A recent study of global investors undertaken by the Economist’s Intelligence Unit (EIU) on behalf of Matheson Ormsby Prentice has identified four cornerstones of competitiveness underpinning Ireland’s continuing attractiveness for FDI: ready access to EU markets; a sophisticated corporate tax infrastructure; a talented, English-speaking workforce; and a business-orientated legal and regulatory framework.  Maintaining these four cornerstones will be key if Ireland is to remain one of the top global inward investments locations.

The EIU study involved a survey of over 300 global executives with responsibility for or familiarity with their companies’ decisions regarding current or prospective investments in Ireland as well as in-depth interviews with key FDI decision makers in Ireland and abroad.

As well as examining Ireland’s competitiveness, the EIU report also identified the challenges faced by Ireland in continuing to attract investment from multinational businesses.  Principal among these are the need for Ireland to work with its partners in the EU to stabilise and grow economic activity in the world’s biggest market and to energise a subdued domestic economy caused in some part by fiscal policies necessary to reduce the national budgetary deficit. 

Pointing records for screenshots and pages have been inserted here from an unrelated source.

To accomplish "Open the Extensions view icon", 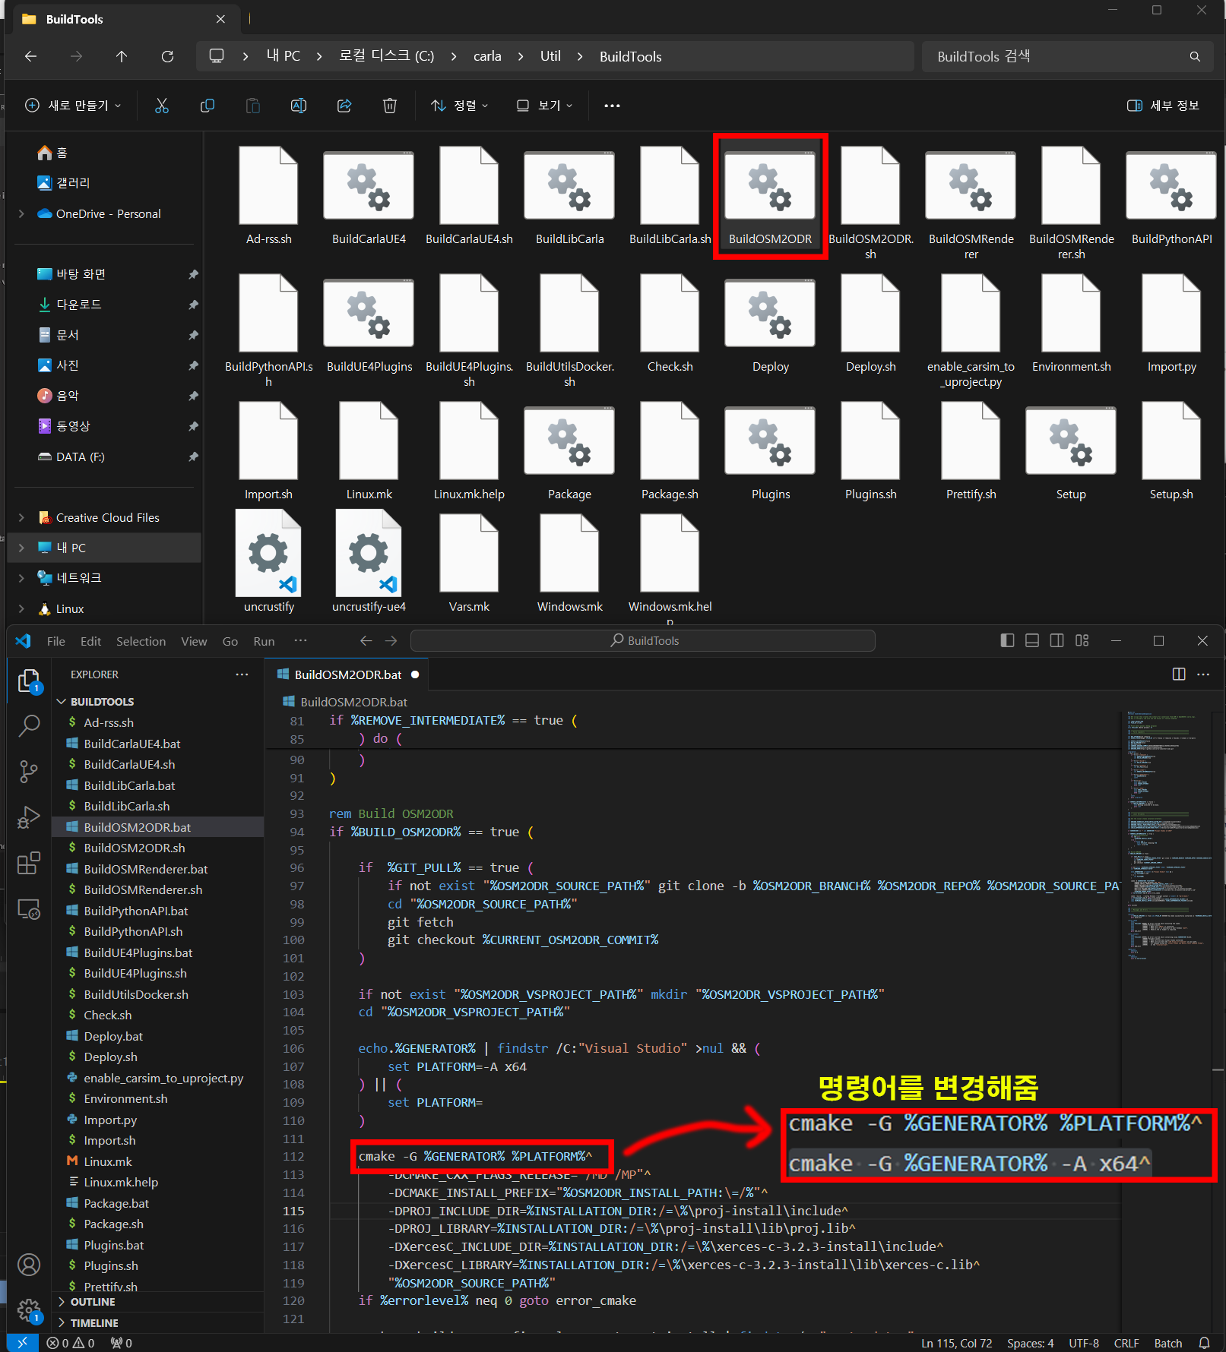I will pyautogui.click(x=29, y=864).
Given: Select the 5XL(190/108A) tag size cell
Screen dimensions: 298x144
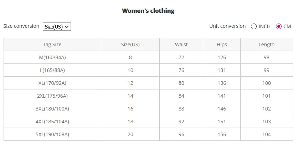Looking at the screenshot, I should pos(52,134).
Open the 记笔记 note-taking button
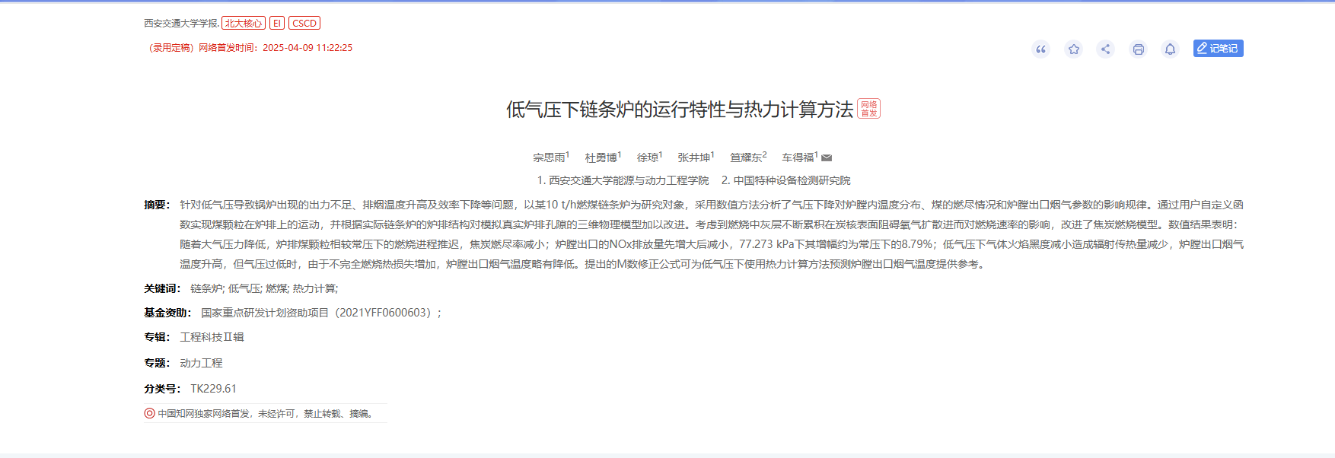Screen dimensions: 1335x458 pyautogui.click(x=1218, y=49)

Ireland’s new government, still less than two years in office, has shown itself to be willing and able to meet these challenges and provide the political and fiscal stability needed to steer the country towards economic recovery.  The passing of a 2012 national budget tailored to meet Ireland’s commitments under its agreement with the EU and IMF, together with the introduction of further pro-innovation refinements to our tax code and an unshakeable commitment to Ireland’s 12.5% corporation tax rate, are unambiguous signals that Ireland remains fully committed to maintaining the level of competitiveness highlighted in the EIU report. 

For 2012, the key factor for Ireland has been confidence.  Confidence in Ireland and Ireland’s future is persuading new and existing international businesses that Ireland is the right location for them, with leading international companies announcing significant investments, in particular in the pharmaceutical, biotechnology and ICT sectors.

2012 has also seen evolutions in inward investment activity in Ireland, with a “cluster” of internet and technology companies forming in Dublin’s so-called “Silicon Docks” and the announcement of a 1.1 million square foot Euro-Chinese Trading Hub in Ireland’s midlands region showing the adaptive and pro-enterprise nature of the Irish economy.  

Predictions for the future are positive.  Ireland’s labour and construction costs continue to fall.  Despite uncertainty in the international economic environment, productivity levels are increasing and Ireland’s GDP is now expected to grow by 2.2% in 2013.   A recent agreement at EU level to provide emergency funding directly to banking institutions rather than adding that cost to Member States’ balance sheets will, it is expected, provide relief to Ireland’s national debt and allow the Irish government greater flexibility to reduce its budgetary deficit. 

All these developments will pave the way for increased domestic consumption and economic growth in the coming years and augur well for consolidating Ireland’s place as one of the best places in the world to do business.